Las leyes en nuestro país no dejan al aire ninguna duda sobre el tema: la gestación subrogada no está permitida en España. Está prohibida desde 2006. Y el Tribunal Supremo ya fijó jurisprudencia con el tema hace una década con sentencias civiles en las que se considera que las madres y niños usados en esta práctica son tratados “como simple mercancía”.
Trabas del Gobierno
Complicar la inscripción del bebé
El Gobierno ha aplicado en los últimos años otras medidas para evitar que familias españolas busquen un vientre de alquiler fuera de nuestras fronteras en esos países donde esta práctica sigue siendo legal. Hace ahora un año anunció que el Registro Civil dejaba de inscribir de forma directa a los bebés nacidos con gestación subrogada.

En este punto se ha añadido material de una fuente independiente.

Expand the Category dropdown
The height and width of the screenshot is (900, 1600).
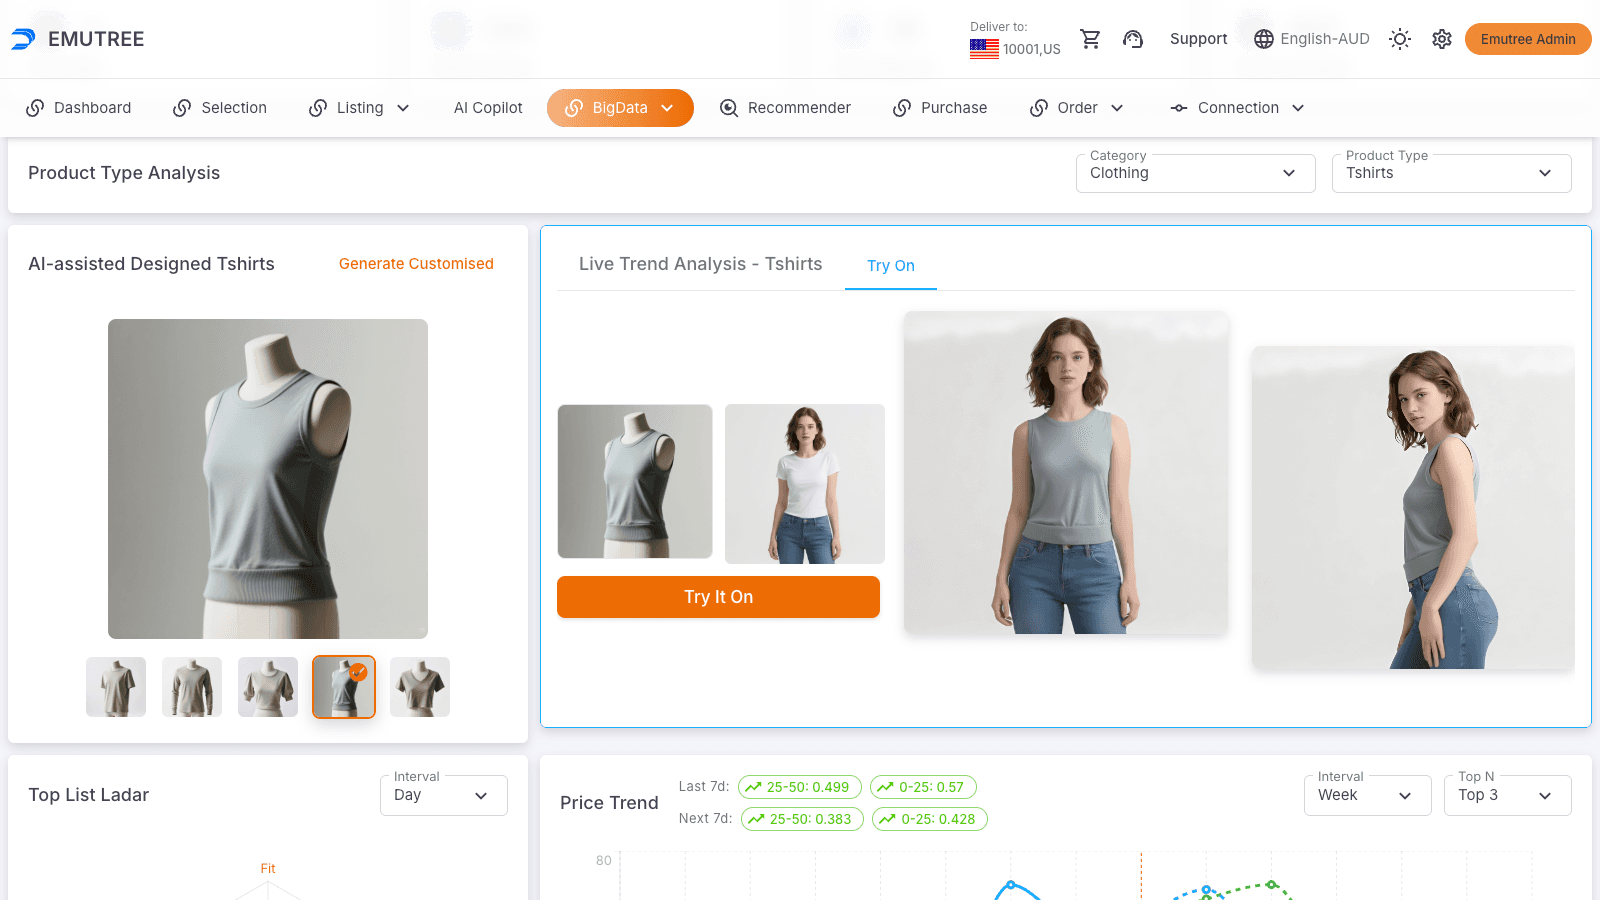pos(1195,173)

Esa instrucción no hacía otra cosa que adaptar al régimen del registro una sentencia del Supremo que rechazó regularizar a niños nacidos de vientres de alquiler, aunque lo respalden jueces o resoluciones de otro país.
Así que en estos momentos solo se puede formalizar la inscripción de un bebé siguiendo los cauces habituales de determinación de la filiación (la relación jurídica entre hijos y padres): por vínculo biológico o por adopción.
Esa instrucción es también muy clara en sus motivos: “busca que prevalezca siempre el interés superior del menor, evitando su mercantilización y haciendo que se respeten los procedimientos legales para establecer la filiación y posterior registro en España”.
El escrito de la Fiscalía de la Audiencia Nacional, firmado por Manuel Campoy, director de la secretaría de Estado de Igualdad y para la Erradicación de la Violencia contra las Mujeres, pide, además de la retirada de contenidos de esas páginas de fuera de la UE sobre gestación subrogada que ahora pueden consultarse sin problemas desde España, que se preste especial atención para suspender el acceso a esos portales a los intermediarios. Son empresas que cobran por ese servicio y buscan burlar, contratando servicios en esos países donde esta práctica sí en legal, la ley española.
El Tribunal Supremo ya ha fijado jurisprudencia: “Esas madres y bebés son tratados como mera mercancía”
Esta diligencia se ha tramitado en coordinación con las Fiscalías de Madrid y Barcelona, dos oficinas que acumulan denuncias presentadas por entidades privadas y públicas que han encontrado apoyo en el Defensor del Pueblo.

La Fiscalía justifica así su propuesta: “Las actuaciones tienen por objeto la exigencia de responsabilidad en el ámbito de los servicios de la sociedad de la información, en defensa del derecho fundamental de igualdad efectiva entre mujeres y hombres, y de los derechos e intereses de los consumidores y usuarios frente a prácticas comerciales ilegales”.
Para curarse en salud el fiscal solicita, paralelamente, “la preceptiva resolución judicial sobre la interrupción del acceso o retirada de contenidos a los sitios web referidos, por si en el curso de las actuaciones administrativas se apreciara la existencia y afectación a contenidos protegidos por los derechos y libertades de expresión e información”.